Aku mencoba mencerna penjelasan Mukhlis. Kenyataan yang dihadapanku sekarang terasa seperti mimpi buruk yang tak berkesudahan.
“Jadi, ini semua terjadi karena peristiwa Lubang Buaya?” tanyaku dengan suara bergetar.
Mukhlis mengangguk. “Ya, secara tidak langsung. Peristiwa itu memicu serangkaian kejadian yang akhirnya membawa kita ke situasi sekarang ini. Kita tidak pernah menyangka bahwa pengaruhnya akan sebesar ini.”
Aku terduduk lemas, mencoba memahami betapa besarnya dampak dari perubahan yang telah kulakukan di masa lalu. Dunia yang kukenal telah hancur, terpecah-belah, dan penuh dengan kekacauan.
“Apa yang bisa kita lakukan sekarang?” tanyaku putus asa.

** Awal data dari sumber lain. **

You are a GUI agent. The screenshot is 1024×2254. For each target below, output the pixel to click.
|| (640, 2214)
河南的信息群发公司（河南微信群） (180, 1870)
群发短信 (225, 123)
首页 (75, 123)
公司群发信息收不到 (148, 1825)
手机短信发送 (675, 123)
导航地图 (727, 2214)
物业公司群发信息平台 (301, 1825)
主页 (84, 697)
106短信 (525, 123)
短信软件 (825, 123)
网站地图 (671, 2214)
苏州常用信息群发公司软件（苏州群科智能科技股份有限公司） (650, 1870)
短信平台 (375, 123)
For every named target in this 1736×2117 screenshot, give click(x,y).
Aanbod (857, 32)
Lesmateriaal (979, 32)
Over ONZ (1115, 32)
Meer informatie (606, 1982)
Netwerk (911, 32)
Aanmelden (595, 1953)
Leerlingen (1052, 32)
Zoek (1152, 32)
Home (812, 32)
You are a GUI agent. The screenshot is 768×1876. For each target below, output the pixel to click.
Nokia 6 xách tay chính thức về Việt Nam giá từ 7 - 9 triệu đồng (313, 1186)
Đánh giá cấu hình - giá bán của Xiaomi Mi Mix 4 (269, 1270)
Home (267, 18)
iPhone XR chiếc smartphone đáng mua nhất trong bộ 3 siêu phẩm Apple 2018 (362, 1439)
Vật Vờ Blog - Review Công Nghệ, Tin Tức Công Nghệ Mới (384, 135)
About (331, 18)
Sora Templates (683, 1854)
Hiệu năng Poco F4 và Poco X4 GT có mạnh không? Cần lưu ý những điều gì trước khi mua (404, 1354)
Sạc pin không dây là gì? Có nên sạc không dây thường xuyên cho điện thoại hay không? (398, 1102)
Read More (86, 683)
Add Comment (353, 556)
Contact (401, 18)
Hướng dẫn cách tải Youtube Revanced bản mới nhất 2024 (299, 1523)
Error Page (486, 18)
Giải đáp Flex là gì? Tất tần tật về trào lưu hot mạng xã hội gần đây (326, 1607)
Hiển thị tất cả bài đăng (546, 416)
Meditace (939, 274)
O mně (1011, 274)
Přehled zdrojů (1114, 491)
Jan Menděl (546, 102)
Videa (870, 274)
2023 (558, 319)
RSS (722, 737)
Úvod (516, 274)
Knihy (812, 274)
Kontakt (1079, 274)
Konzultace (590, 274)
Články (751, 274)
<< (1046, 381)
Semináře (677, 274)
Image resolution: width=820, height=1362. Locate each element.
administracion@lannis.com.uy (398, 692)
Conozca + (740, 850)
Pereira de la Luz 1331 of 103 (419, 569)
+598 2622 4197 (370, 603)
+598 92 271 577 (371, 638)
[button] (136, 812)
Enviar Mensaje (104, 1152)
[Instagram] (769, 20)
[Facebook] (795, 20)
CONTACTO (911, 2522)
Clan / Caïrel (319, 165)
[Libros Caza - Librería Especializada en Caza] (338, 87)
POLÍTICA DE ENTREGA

Mukhlis menghela napas panjang. “Kita hanya bisa bertahan hidup dan berharap suatu hari keadaan akan membaik. Tapi itu bukan tugas yang mudah. Banyak yang telah mencoba, dan banyak pula yang gagal.”
Pikiran tentang Dyah kembali menghantuiku. Bagaimana nasibnya di masa lalu? Apakah dia aman?
Dulu, jauh di masa lalu, dalam versi kehidupanku sebelum bertemu mesin waktu, aku pernah bercita-cita menulis sebuah novel. Kuharapk novelku itu menjadi bacaan populer orang-orang di dunia, menyaingi dongeng-dongeng yang dibuat penulis-penulis terkenal.
Ketika Ali memperkenalkanku kepada mesin waktunya, sebenarnya terpikir olehku untuk merealisasikan keinginanku menulis novel tersebut. Barangkali bisa kuberi judul “Perjalanan Waktu Erie Marhaen” atau “Erie Marhaen Mengubah Sejarah”.